For ERE, this would have to compile to
((hello)?|(world)+)!!
But this is not equivalent, because it changes the capturing group indexes. So we either need an option to never emit non-capturing groups when compiling to ERE, or we need to make the above code illegal, requiring capturing groups like this:
:(:("hello")? | :("world")+) "!!"
Although the outer capturing group could be avoided by "inlining" the exclamation mark:
(:("hello")? | :("world")+) "!!"
(hello)?!!|(world)+!!
But that could lead to exponential size increase of the generated expression, so probably not a good idea.
The other problem is that ERE does not allow escaping characters within a character class, so characters need to be rearranged:
['^' 'a'-'z' '\' '-' ']']
will have to be compiled to
[]^a-z\-]
Rules:
- The literal
^can't appear at the start - The literal
]can only appear at the start - The literal
-can only appear at the start or end
Another problem: Codepoint/C doesn't work (it compiles to [\s\S], which is not supported in ERE), so what are the alternatives?

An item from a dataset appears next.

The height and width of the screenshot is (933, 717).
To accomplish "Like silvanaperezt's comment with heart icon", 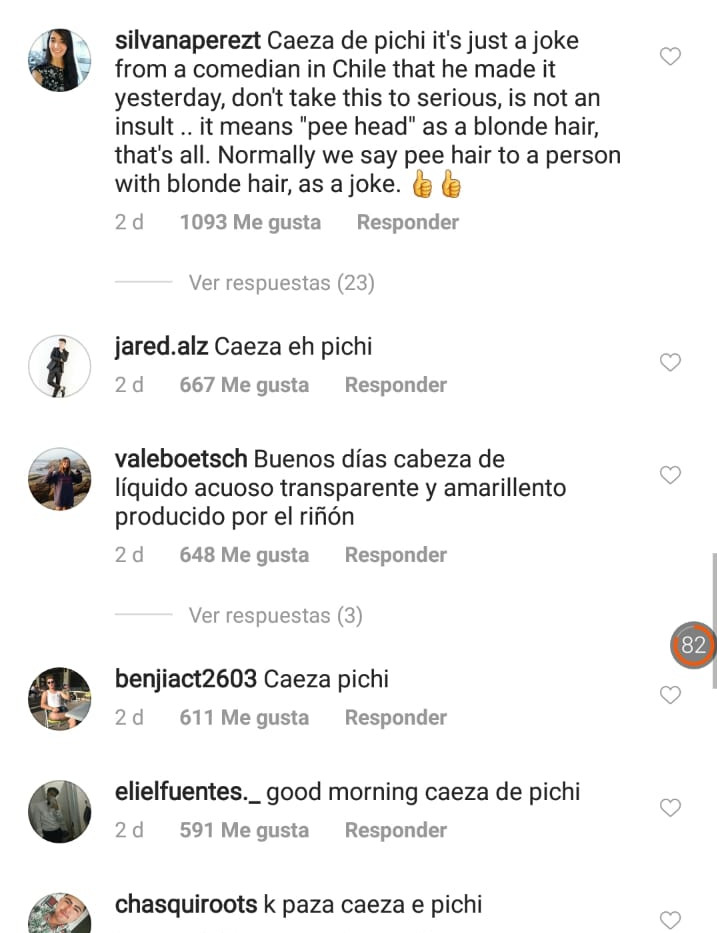I will pos(671,56).
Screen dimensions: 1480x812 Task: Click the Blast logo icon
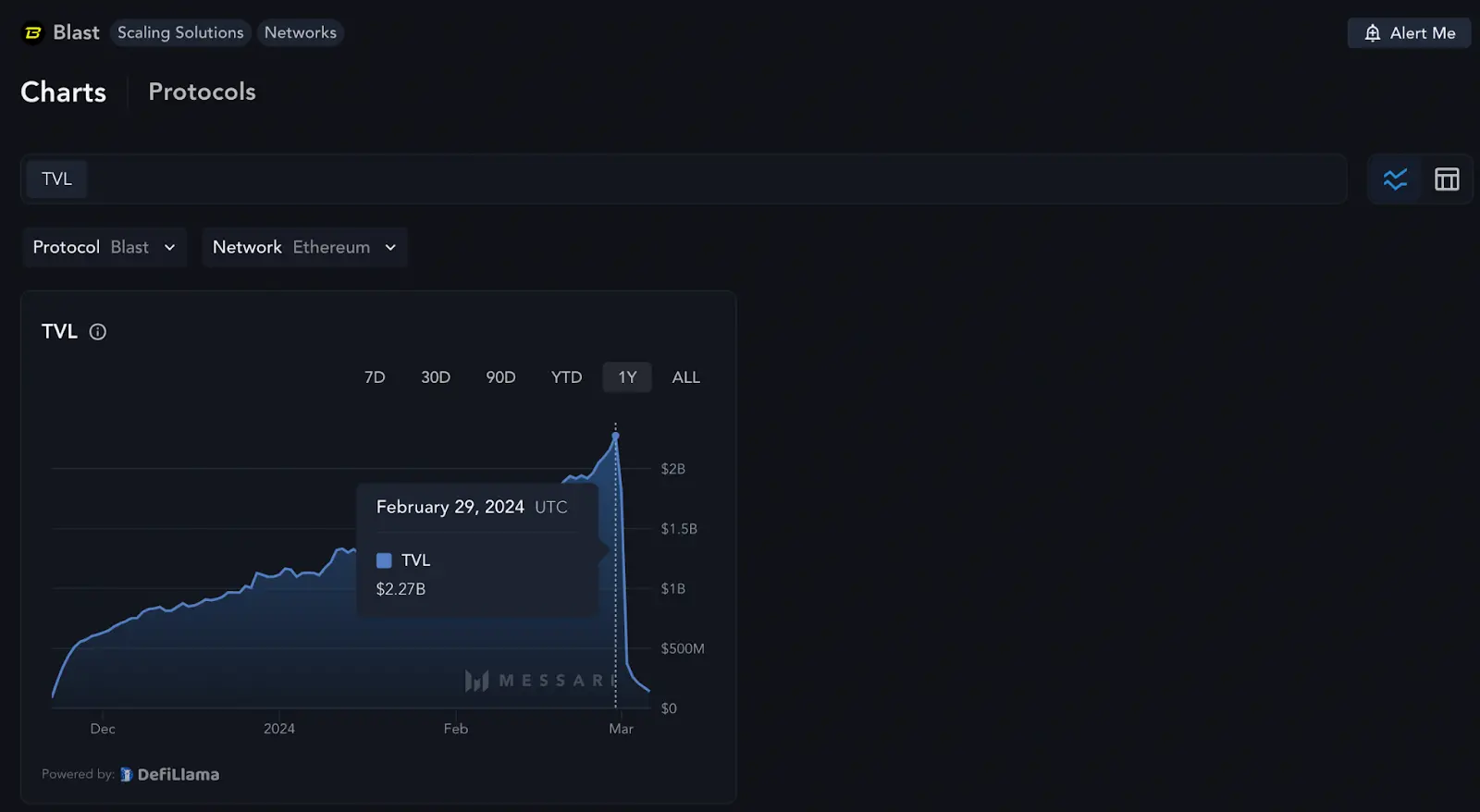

- Allow the dot instead (matches anything except line breaks by default; line breaks are included in multiline mode)
- Compile
Cto., but that would change the behavior of the pomsky expression depending on the flavor; not good - Compile
Cto(.|\s), but that can lead to catastrophic backtracking; also,\sis supported by GNU ERE but not POSIX ERE; not good
The dot is now supported as of Pomsky 0.8. Rewriting the code for compiling character classes is in progress, with the goal of eventually supporting ERE. The only open question right now is how to handle non-capturing groups. Any input for this would be appreciated!
Possibilities are:
-
disallow non-capturing groups when targeting ERE, requiring users to write
:()instead -
add an option to silently convert non-capturing groups to capturing groups when targeting ERE; this could be made configurable, e.g. with
-Xcapture=always
Both have disadvantages (1. makes pomsky expressions less portable, but 2. makes behavior of pomsky expressions less predictable).